In our experiments, we will evaluate the effectiveness of deep CNNs and BGRU on the classification. First, we test the classification performance of each individual CNNs and select the best CNNs with the highest classification accuracy from three different directions. Second, we evaluate the classification performances after adding the BGRU to combine the intra-slice features from each direction. Finally, we present the classification performance of the proposed method by weighted averaging of prediction scores at three directions.

Experimental Results

The proposed algorithm was tested on the classifications of AD vs. NC and MCI vs. NC. The datasets that we used in the experiments are from the ADNI dataset and the image preprocessing is conducted as illustrated in the above section.

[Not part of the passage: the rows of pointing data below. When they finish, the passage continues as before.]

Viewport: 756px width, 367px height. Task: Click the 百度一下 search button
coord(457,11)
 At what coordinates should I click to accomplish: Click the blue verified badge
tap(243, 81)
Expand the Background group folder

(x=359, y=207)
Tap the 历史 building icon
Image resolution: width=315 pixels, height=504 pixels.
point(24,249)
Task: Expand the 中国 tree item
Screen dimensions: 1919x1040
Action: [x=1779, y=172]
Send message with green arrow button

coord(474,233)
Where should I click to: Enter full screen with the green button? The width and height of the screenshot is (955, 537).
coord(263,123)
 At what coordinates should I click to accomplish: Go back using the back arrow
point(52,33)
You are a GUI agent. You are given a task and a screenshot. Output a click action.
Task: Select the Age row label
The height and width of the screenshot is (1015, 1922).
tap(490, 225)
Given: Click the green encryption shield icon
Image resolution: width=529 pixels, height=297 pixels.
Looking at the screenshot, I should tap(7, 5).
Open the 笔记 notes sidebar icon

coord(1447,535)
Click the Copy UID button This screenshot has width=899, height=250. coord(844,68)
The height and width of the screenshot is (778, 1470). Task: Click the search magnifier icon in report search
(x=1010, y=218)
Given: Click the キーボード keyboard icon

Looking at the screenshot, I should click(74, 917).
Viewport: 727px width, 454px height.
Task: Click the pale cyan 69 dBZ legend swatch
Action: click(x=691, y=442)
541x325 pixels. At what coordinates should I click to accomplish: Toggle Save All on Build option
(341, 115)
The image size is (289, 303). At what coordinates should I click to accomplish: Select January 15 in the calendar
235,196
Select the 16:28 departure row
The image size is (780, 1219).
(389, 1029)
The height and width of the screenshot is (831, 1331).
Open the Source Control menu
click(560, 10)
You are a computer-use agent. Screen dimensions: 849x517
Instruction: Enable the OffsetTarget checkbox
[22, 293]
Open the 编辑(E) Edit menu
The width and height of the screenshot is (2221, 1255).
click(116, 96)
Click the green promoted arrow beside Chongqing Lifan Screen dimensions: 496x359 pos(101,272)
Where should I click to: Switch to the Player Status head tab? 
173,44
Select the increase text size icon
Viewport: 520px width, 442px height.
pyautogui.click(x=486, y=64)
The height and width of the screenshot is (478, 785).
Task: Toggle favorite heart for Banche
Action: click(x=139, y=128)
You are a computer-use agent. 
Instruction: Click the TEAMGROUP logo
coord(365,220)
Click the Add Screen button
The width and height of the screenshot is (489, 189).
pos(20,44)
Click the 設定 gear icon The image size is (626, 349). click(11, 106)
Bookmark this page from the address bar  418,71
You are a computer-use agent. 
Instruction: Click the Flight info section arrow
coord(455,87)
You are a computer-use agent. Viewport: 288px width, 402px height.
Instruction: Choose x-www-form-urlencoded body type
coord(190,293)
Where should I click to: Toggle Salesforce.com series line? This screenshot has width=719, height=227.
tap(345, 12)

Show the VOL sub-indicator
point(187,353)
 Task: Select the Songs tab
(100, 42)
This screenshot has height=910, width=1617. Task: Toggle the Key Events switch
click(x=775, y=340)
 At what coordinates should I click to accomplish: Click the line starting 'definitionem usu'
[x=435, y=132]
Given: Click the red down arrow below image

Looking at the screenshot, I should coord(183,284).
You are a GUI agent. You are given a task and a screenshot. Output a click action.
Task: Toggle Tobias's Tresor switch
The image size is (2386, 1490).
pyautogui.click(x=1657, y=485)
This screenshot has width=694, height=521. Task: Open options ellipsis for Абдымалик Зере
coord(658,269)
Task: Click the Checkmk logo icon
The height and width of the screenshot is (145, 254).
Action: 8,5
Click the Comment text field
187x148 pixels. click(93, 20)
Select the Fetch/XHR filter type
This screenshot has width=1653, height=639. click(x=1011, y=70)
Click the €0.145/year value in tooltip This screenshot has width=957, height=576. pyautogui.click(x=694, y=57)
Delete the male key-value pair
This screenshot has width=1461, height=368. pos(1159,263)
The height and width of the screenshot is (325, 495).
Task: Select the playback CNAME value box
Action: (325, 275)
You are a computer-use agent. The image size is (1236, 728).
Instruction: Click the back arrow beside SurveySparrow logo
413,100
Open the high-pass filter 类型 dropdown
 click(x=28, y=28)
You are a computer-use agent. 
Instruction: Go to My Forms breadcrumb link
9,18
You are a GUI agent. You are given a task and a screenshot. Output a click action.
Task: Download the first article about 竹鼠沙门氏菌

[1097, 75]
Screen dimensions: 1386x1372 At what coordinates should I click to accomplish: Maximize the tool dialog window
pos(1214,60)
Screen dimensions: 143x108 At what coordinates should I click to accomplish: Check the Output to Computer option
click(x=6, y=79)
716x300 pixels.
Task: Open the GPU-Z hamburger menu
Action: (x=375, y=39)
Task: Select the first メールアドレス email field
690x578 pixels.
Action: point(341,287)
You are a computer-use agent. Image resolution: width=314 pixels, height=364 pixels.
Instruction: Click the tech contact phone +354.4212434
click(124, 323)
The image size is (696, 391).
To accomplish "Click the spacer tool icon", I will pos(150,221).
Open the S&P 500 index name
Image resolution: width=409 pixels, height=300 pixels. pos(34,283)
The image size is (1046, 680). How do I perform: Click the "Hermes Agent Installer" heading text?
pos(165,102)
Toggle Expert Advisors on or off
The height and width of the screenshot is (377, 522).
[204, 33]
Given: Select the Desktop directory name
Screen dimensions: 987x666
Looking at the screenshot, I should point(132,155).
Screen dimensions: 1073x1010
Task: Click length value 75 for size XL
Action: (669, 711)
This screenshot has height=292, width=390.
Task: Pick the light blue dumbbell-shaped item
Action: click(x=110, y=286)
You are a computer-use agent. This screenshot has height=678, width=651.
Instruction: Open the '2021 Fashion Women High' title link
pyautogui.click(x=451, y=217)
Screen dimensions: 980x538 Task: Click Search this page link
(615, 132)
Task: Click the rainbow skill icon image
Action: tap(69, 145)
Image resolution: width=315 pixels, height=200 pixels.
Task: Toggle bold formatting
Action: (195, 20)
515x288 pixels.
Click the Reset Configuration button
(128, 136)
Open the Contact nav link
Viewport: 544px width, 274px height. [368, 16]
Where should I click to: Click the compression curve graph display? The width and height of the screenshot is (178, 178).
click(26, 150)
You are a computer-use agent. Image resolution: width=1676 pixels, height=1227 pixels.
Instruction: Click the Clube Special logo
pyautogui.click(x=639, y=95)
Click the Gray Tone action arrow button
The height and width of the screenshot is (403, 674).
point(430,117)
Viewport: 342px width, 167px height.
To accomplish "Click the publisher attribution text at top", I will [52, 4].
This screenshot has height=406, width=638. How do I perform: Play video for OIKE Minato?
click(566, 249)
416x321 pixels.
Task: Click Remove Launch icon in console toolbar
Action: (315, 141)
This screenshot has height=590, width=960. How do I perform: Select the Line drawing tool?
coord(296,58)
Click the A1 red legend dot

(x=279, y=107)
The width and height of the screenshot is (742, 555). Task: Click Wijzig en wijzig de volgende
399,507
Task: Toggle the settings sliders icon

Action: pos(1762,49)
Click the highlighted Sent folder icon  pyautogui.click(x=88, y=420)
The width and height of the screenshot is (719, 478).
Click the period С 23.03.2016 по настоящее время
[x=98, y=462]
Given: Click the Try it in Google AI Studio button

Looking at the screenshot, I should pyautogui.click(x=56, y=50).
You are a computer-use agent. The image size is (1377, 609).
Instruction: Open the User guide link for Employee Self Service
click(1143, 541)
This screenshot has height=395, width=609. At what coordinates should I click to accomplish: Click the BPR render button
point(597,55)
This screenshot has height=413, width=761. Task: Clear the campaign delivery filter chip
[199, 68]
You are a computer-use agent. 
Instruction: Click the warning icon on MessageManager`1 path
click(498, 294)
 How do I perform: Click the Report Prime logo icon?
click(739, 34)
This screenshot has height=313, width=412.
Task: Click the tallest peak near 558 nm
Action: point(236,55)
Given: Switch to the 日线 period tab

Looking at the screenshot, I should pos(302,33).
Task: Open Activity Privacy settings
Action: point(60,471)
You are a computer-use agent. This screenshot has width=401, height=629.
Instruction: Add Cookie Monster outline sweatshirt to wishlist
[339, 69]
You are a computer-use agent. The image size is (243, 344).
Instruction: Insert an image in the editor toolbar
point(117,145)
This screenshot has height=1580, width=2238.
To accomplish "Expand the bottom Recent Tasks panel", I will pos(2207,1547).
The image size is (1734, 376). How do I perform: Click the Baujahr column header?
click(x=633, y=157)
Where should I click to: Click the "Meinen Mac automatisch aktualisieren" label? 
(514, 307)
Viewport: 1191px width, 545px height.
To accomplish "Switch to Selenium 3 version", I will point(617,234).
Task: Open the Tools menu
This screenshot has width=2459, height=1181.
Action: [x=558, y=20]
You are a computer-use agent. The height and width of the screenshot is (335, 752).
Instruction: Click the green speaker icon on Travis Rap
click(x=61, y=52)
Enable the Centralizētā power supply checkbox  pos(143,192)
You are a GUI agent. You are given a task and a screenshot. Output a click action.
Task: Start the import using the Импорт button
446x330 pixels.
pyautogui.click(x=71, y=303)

The FDG-PET brain images are captured from 339 participants including 93 AD subjects, 146 MCI subjects and 100 NC subjects. Ten-fold cross-validation is performed to reduce the influence of random factors. Each time, one fold of the image set is used for testing; another fold is used for validation while the left eight folds are used for training. The validation set is used for monitoring the training process to obtain the model weights with the optimized performance. The classification performances are averaged on the test set of 10 folds. To evaluate the classification performance, we compute four measures for comparison in the experiments, which are classification accuracy (ACC), sensitivity (SEN), specificity (SPE), receiver operating characteristic curve (ROC) and area under ROC (AUC). The ACC is defined as the proportion of correctly classified samples among the total number of samples. SEN is computed as the proportion of correctly classified positive samples (patients) among the total number of positive samples. The SPE is computed as the proportion of correctly classified negative samples (Normal Controls) among the total number of negative samples. The ROC curves plotting the true positive rate (TPR) against the false positive rate (FPR) at various threshold settings are also shown and the AUC are computed for more comparisons.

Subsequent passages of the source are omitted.